Biasanya, banyak orang akan khawatir kolesterol hingga tekanan darah akan meningkat setelah mengonsumsi daging kurban, apalagi jika dimakan dalam porsi banyak.

Sebagian orang biasanya akan melakukan berbagai upaya detoks pencernaan guna menetralisir kadar kolesterol di darah, seperti diet hingga mengonsumsi berbagai minuman dan makanan penetral seperti buah dan sayur.

Mengutip berbagai sumber, Kamis (28/5/2026), menurut spesialis penyakit dalam konsultan gastroenterologi-hepatologi dari Mayapada Hospital Jakarta Selatan, dr. Aru Ariadno, SpPD-KGEH, detoks pencernaan tidak perlu dilakukan, namun cukup dengan menerapkan pola makan yang seimbang saja.

"Sebenarnya saya rasa keseimbangan pola makan saja sudah cukup. Seperti kalau kita makan daging, protein harus diimbangi dengan serat dan karbohidrat yang cukup. Yang penting jangan berlebihan," katanya.

BACA JUGA: Mitos dan Fakta Menyantap Daging Kurban, Antara Torpedo Kambing dan Gairah

BACA JUGA: 4 Cara Mengolah Daging Kurban Agar Tetap Aman Dikonsumsi Menurut MUI

dr.
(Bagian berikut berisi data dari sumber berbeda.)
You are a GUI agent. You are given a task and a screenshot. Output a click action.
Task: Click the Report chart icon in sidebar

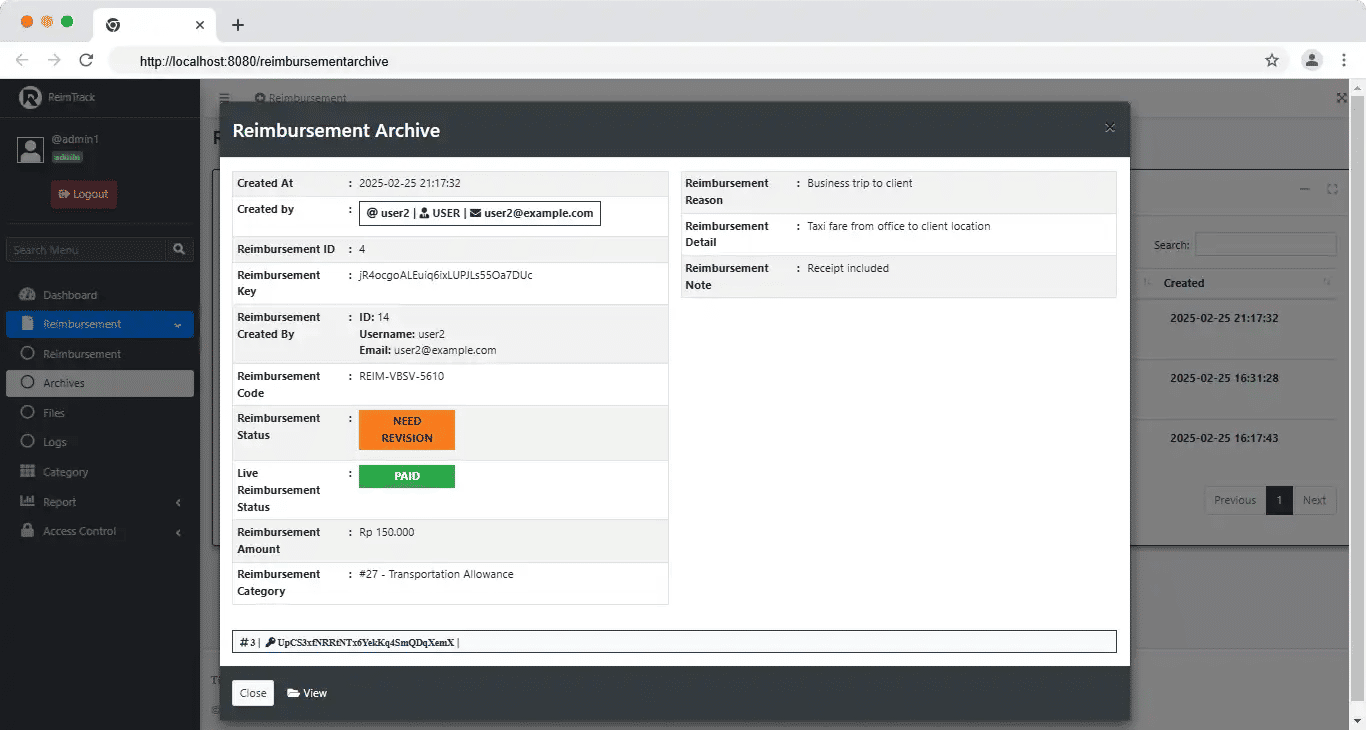[27, 502]
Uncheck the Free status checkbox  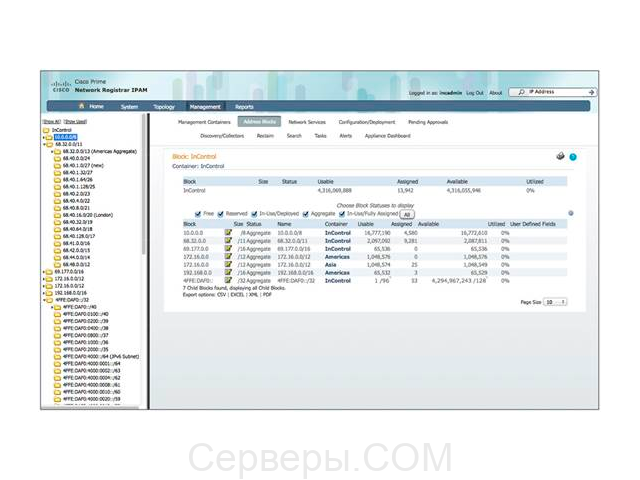click(x=197, y=213)
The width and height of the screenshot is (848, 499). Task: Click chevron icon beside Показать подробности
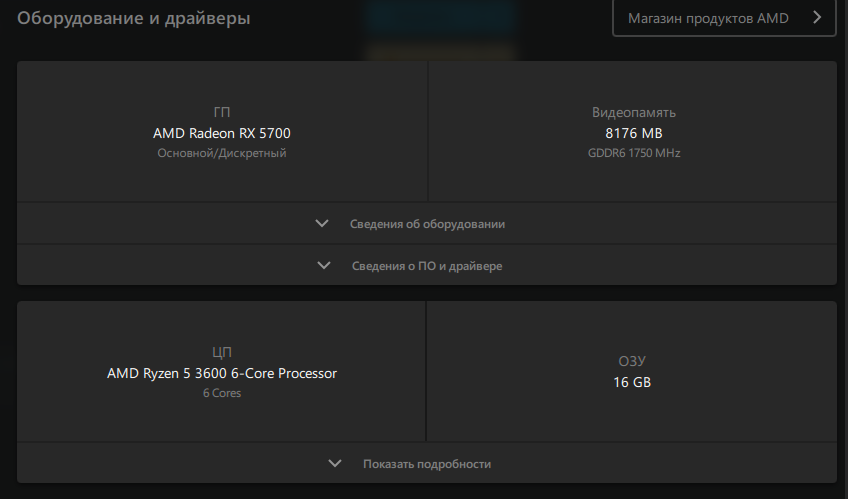[335, 463]
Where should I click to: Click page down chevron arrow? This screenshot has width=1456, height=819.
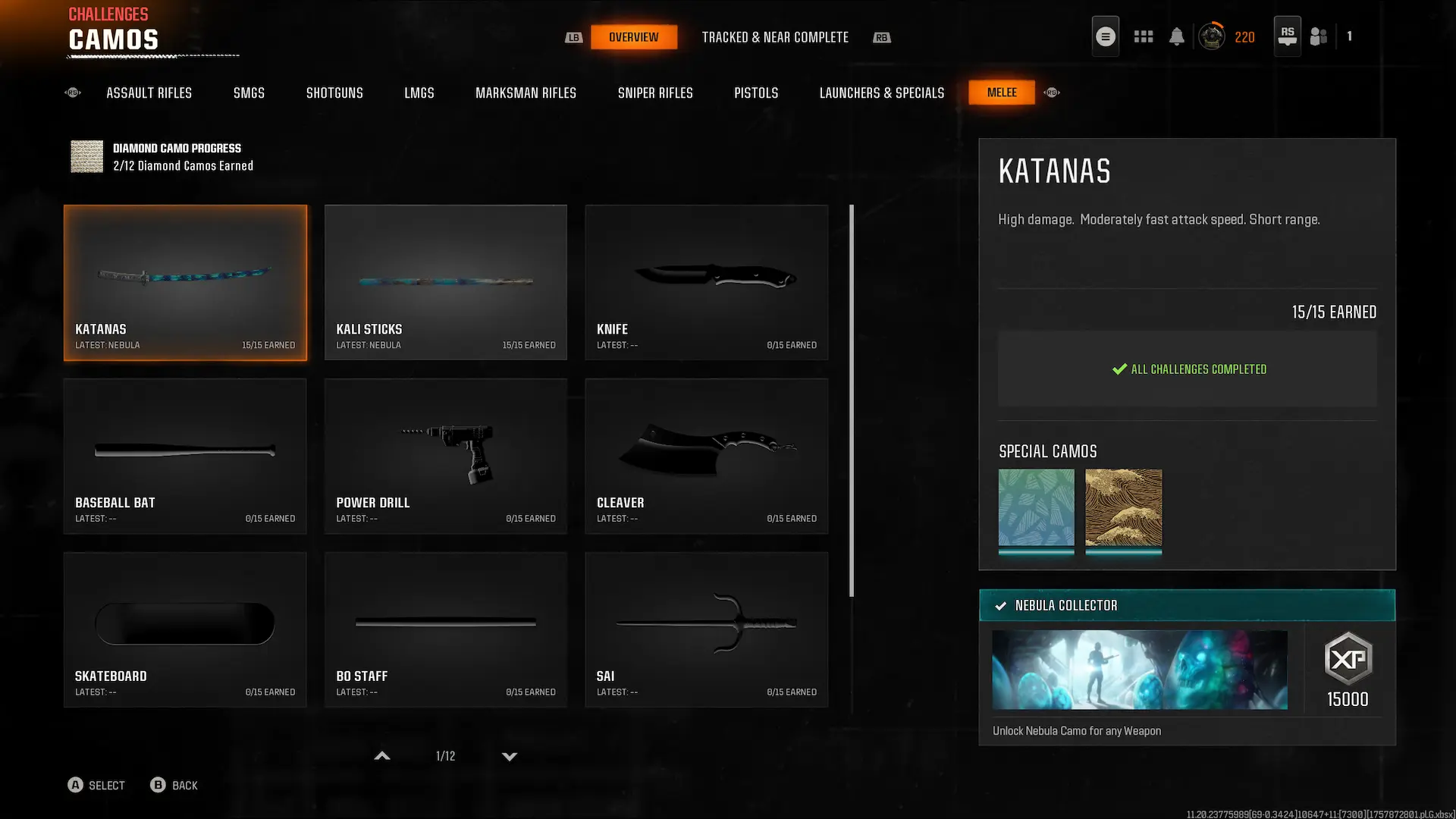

Aru menyarankan untuk menjauhi konsumsi terlalu banyak protein dan karbohidrat, sementara tubuh mengidap hipertensi, kolesterol, maupun diabetes.

Hal tersebut akan meningkatkan gangguan metabolik, seperti hipertensi tiba-tiba kambuh dan kadar gula darah naik.
"Jadi intinya adalah dalam satu porsi piring itu usahakan keseimbangan atau isi dari piring tersebut yang baik," katanya lagi.

Beberapa penelitian menunjukkan butuh waktu lima jam untuk daging bisa diproses di pencernaan.

Serat bisa membantu proses pencernaan makanan, sehingga tubuh dapat mengolah protein atau daging di usus dengan lebih baik.

Selain itu, rasa begah dan kembung pun lebih mudah hilang atau mungkin akan teratasi dengan kita memakan banyak serat.

Jadi, dalam sekali makan, usahakan ada daging atau protein serta serat.